T. Rowe Price expects a sluggish economy in 2024, due to weak global growth and the lagged effects of RBA tightening, with wage inflation predicted to remain a key issue for investors.
The rise in the cash rate, escalating from 0.1 per cent in April 2022 to 4.35 per cent in November, is contributing to the economic deceleration, while the ongoing rollover of fixed-rate mortgages, constituting the last 30 to 40 per cent, is expected to further dampen residential property market activity.
"With per capita GDP falling, the Australian economy is well and truly into the slowdown phase, though high post-COVID immigration numbers have been enough to prevent a recession," said Mr Jenneke.
“Australia is entering the second phase in the battle against inflation in which the Reserve Bank of Australia has been lagging behind the US Fed. The easy wins against inflation have been made and hard yards lie ahead in moving from around 5 per cent inflation closer to 2-3 per cent. You can’t add between 500,000-600,000 people in a single year without adding to inflation pressures,” he continued.
“Progress towards the RBA’s inflation target (2-3 per cent) expected by late 2025 is likely to be slow. It may be well into 2026 rather than late 2025 before the target is reached”.
Reflecting also on the Albanese government, Mr Jenneke said that as it nears the midpoint of its first term, urgency is required to deal with the rising cost of living crisis following a May 2023 budget devoid of new policies to mitigate inflation.
Turning to earnings forecasts for 2024, Mr Jenneke expressed caution, stating, "Most (earnings) forecasts in 2024 are for a decline of 5 per cent to 10 per cent. In our view, the out-turn will likely be closer to 10 per cent than 5 per cent."
He highlighted a shift in market focus from valuation to earnings risk, prompting T. Rowe Price to maintain a defensive posture while actively seeking opportunities in oversold growth names.

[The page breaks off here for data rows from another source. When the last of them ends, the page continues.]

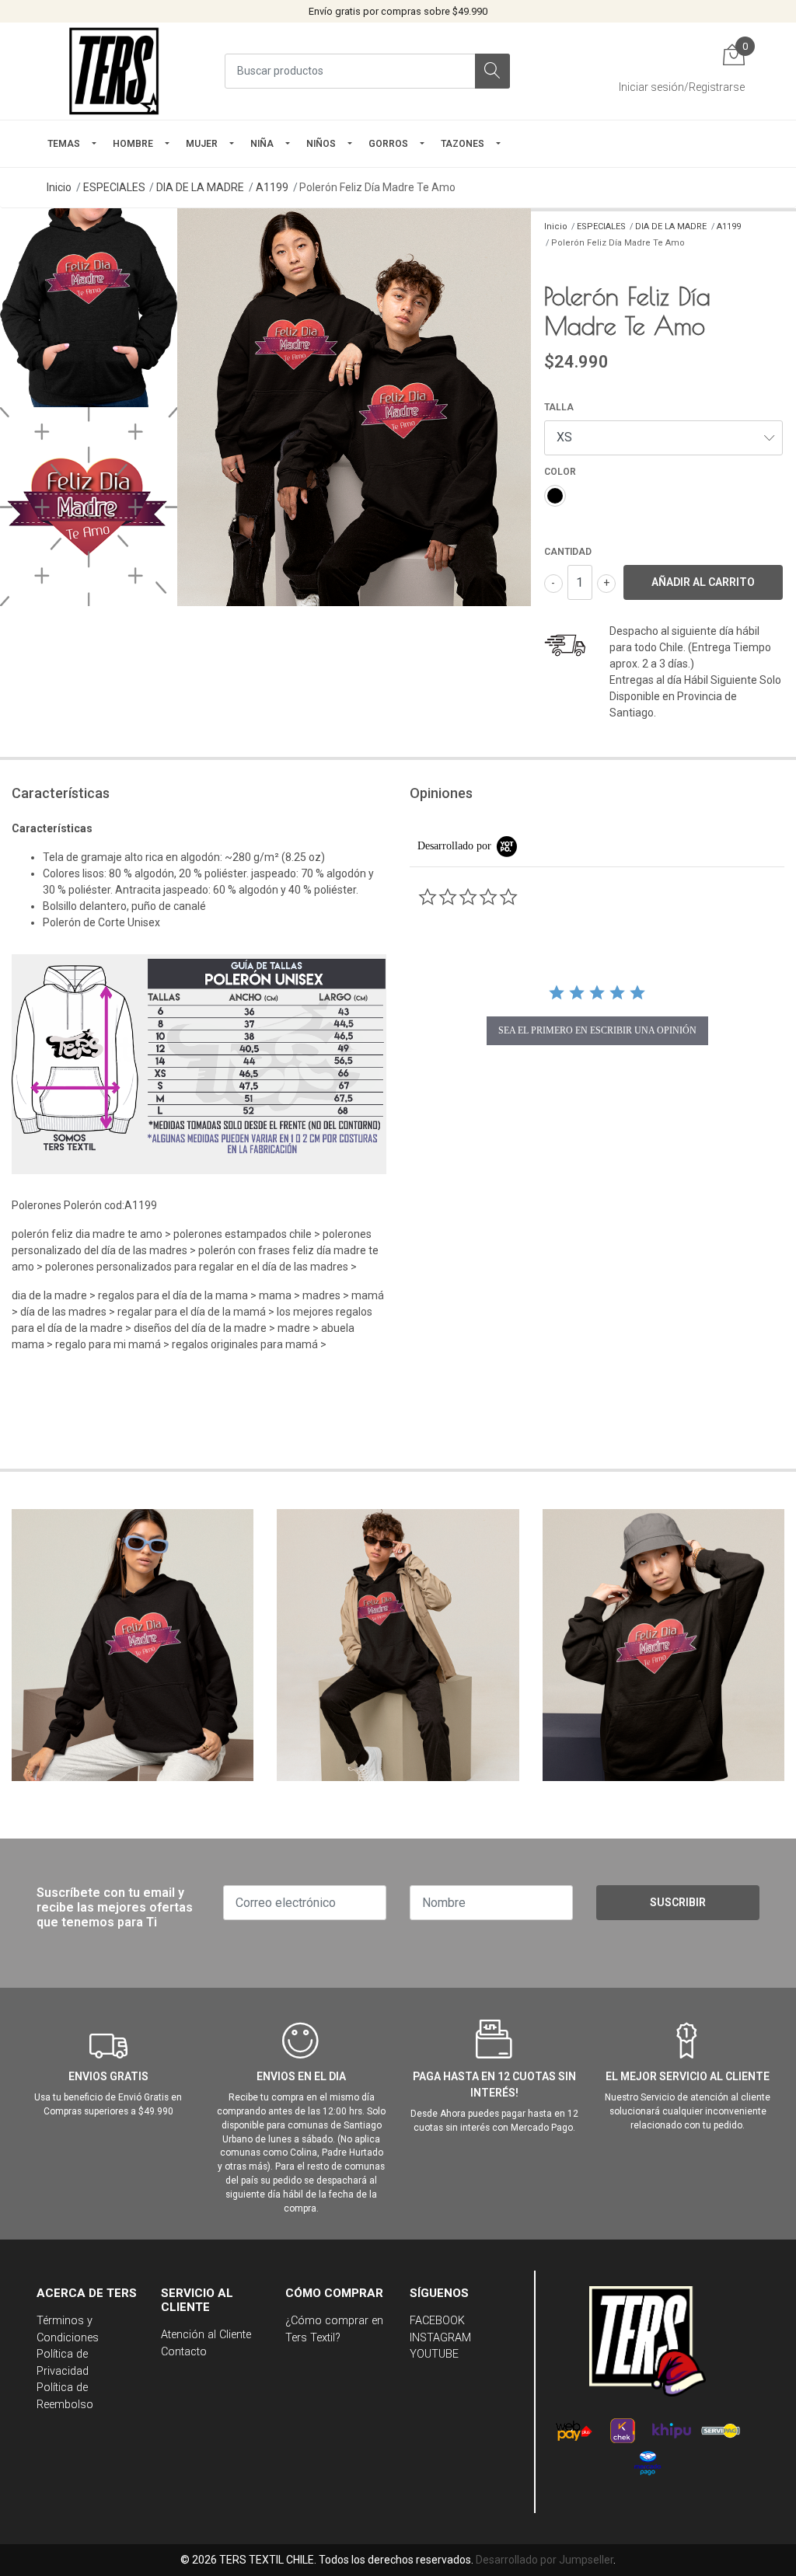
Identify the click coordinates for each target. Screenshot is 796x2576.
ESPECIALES (114, 187)
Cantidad (568, 551)
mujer (202, 143)
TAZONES (462, 143)
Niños (321, 143)
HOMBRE (133, 143)
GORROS (388, 143)
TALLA (559, 407)
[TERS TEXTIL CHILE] (116, 71)
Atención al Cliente (206, 2334)
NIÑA (262, 143)
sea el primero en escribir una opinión (597, 1030)
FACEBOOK (437, 2320)
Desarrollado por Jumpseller (544, 2559)
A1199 (272, 187)
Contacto (184, 2351)
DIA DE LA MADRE (200, 187)
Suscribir (678, 1902)
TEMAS (63, 143)
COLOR (560, 471)
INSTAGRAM (440, 2337)
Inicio (59, 187)
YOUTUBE (434, 2354)
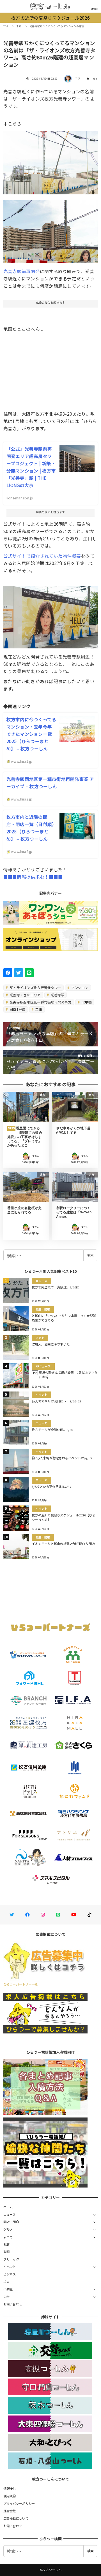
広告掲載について (16, 2518)
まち (95, 78)
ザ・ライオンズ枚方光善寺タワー (35, 987)
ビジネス (9, 2274)
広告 (6, 2296)
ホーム (8, 2207)
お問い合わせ (12, 2304)
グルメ (8, 2229)
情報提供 (9, 2488)
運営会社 (9, 2510)
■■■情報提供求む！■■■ (33, 877)
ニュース (9, 2214)
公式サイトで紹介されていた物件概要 (42, 556)
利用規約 (9, 2496)
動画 (6, 2251)
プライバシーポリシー (19, 2503)
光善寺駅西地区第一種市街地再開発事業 (40, 1002)
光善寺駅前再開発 (21, 271)
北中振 (86, 1002)
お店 (6, 2244)
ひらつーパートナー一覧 (20, 1984)
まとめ (8, 2237)
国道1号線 (17, 1009)
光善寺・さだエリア (25, 994)
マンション (79, 987)
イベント (9, 2266)
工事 (38, 1009)
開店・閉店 (11, 2221)
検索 (90, 1255)
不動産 (8, 2289)
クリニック (11, 2259)
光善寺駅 (57, 994)
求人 (6, 2281)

Fortunately, amid economic uncertainties, Mr Jenneke remains optimistic about Australia's relative positioning, stating, "We believe that Australia is relatively well-positioned for the new global investment regime that is unfolding. There are many good long-term investment opportunities even if the short-term macro environment remains challenging."
“We remain cautious toward businesses with low pricing power, those with significant cyclical exposure or that are vulnerable to higher yields, and the more extreme growth, long-duration stocks. We have more confidence in some of the ‘growth at a reasonable price’ names with strong fundamentals, in quality, reasonably valued defensives with pricing power and in defensives that are not well-owned.”
Mr Jenneke also said that T. Rowe Price is encouraged by the recent improvement in Australia–China relations following Prime Minister Anthony Albanese’s visit to Beijing, which reached an agreement to review and likely remove China’s import tariffs on Australian wine and other agricultural exports.